白至臻所有的情绪,所有的情感,被这双不像是人类能拥有的眼睛压制了。

“可惜啊,如果对手不是我的话,小白你应该能够有更加耀眼的表现吧。像现在这样完全沦为我的陪衬品,真是——糟透了呢。”

要,杀了她。

不,我要活下来。

白至臻,跳了起来。

单纯地,跳了起来。

并不是抱着向犬守魂发起攻击,而是抱着逃跑的念头,跳了起来。

但同时也是,晚了一点地,非常遗憾地慢了一点地,跳了起来。

“犬守魂这个名字呢,如果把‘犬’当做偏旁,就从‘犬守魂’变成了‘狩魂’。不再是守护而是狩猎,不是像条看门狗一样守护灵魂而是像只猎犬一样去狩猎灵魂——不觉得很有意思吗?我也是刚刚才发现的。
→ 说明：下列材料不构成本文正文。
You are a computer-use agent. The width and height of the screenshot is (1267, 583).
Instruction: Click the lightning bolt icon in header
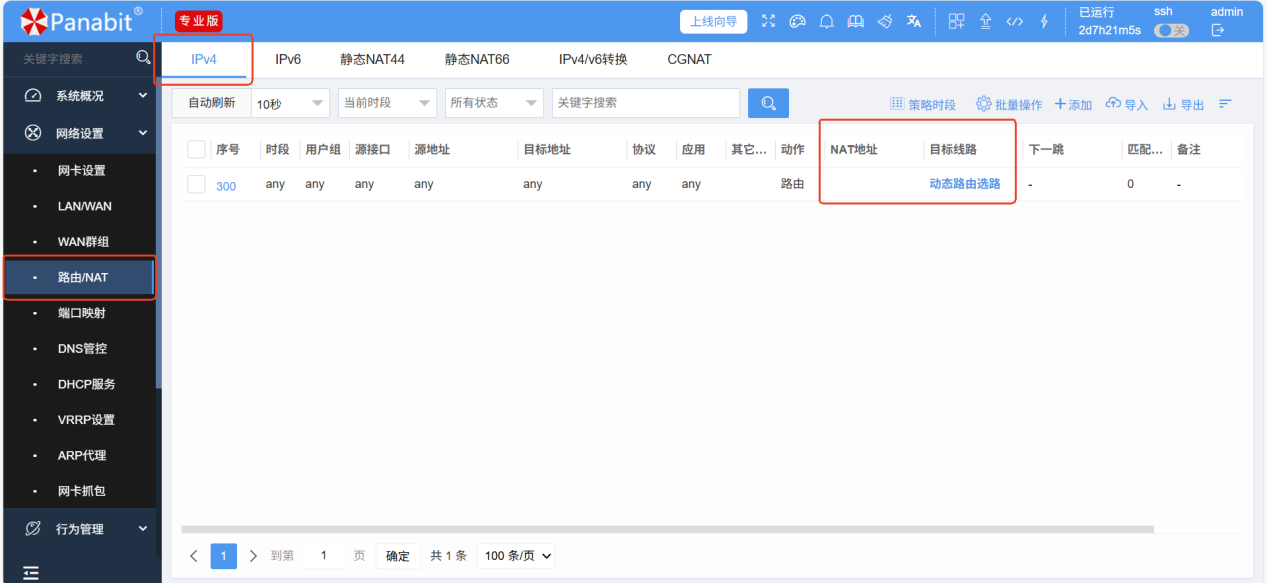click(x=1044, y=22)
”

犬守魂这样提问,然后像是不期待任何人能够回答她一样,转身捡起了地上的匕首。

在她的背后,是正在下落的白至臻。

纠正。

是正在下落的,“原白至臻”的身体。

四分五裂,支离破碎,七零八碎的,

不能称之为身体的,

被分尸了的——尸体。

结果,直到这场战斗落幕,犬守魂也——没有说出自己与她们战斗的理由。